The paper empirically tests a theoretical "feature repulsion" mechanism from Tian (2025) that predicts similar learned features should repel each other during the grokking phase (delayed generalization) of two-layer network training. The authors confirm the predicted sign structure holds robustly across modular addition tasks, but find that the spectral signature in weight updates—whether repulsion shows up as a rank-2 eigenvalue gap—depends entirely on the activation function. With squared activations (x²), a clear rank-2 spectrum emerges; with ReLU, the spectrum stays rank-1 and repulsion is invisible in the weight updates, even though the sign structure is still correct.
Main takeaways:
- Tian's feature-repulsion sign rule (similar features have negative off-diagonal entries in the B matrix) holds empirically with high accuracy in grokking setups.

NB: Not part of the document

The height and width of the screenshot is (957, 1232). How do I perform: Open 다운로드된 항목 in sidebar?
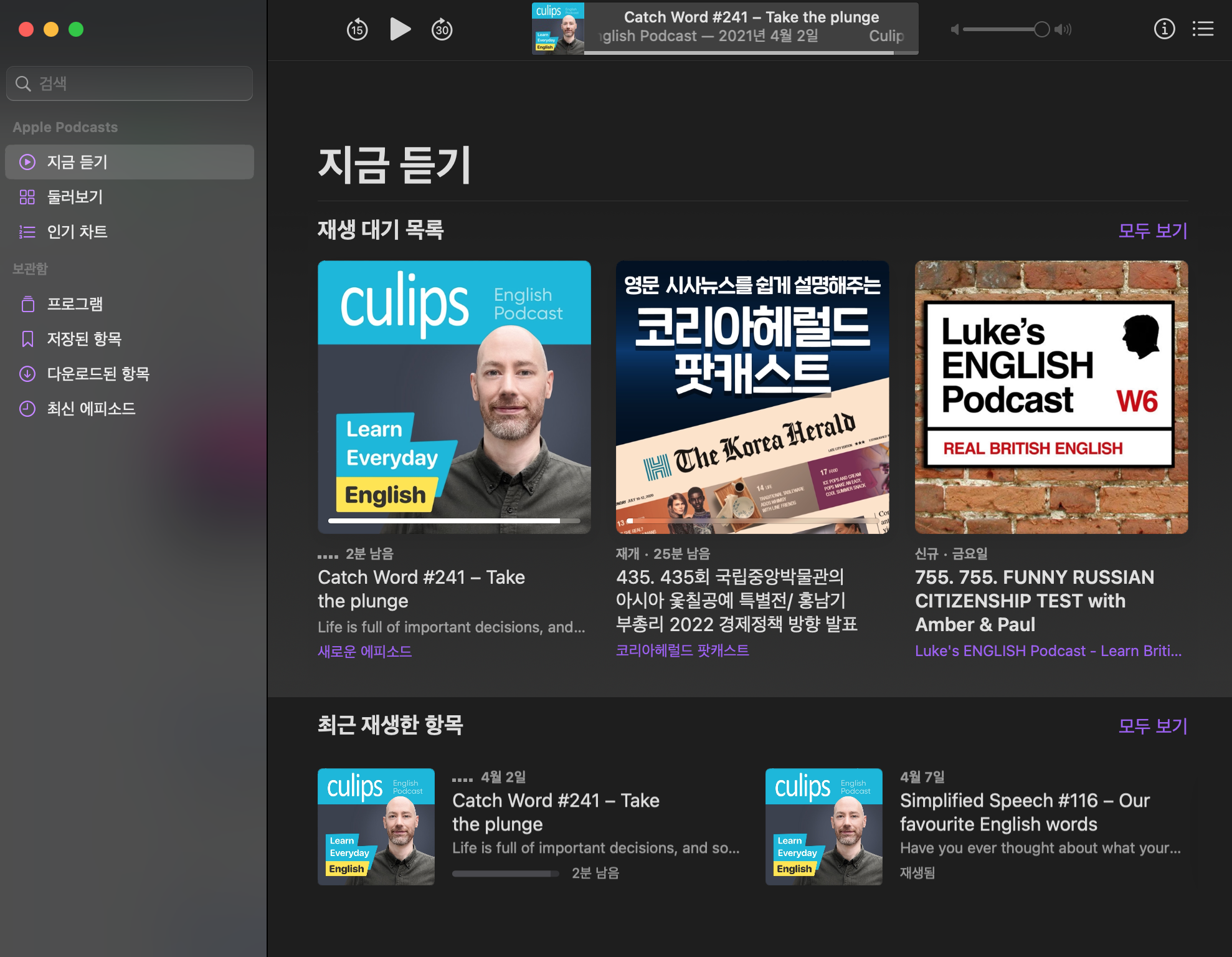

- The spectral signature of repulsion—a detectable rank-2 eigenvalue gap in weight updates—only appears with x² activation, not ReLU.
- With x², a simple eigengap detector fires reliably at the grokking transition (epoch ~174) in all 15 seeds, and never in non-grokking controls.
- With ReLU, the detector never fires and the spectrum remains rank-1, despite identical sign-structure validity.
- This activation-dependent dissociation aligns with Tian's distinction between "focused" (power-law) and "spreading" (ReLU) memorization dynamics.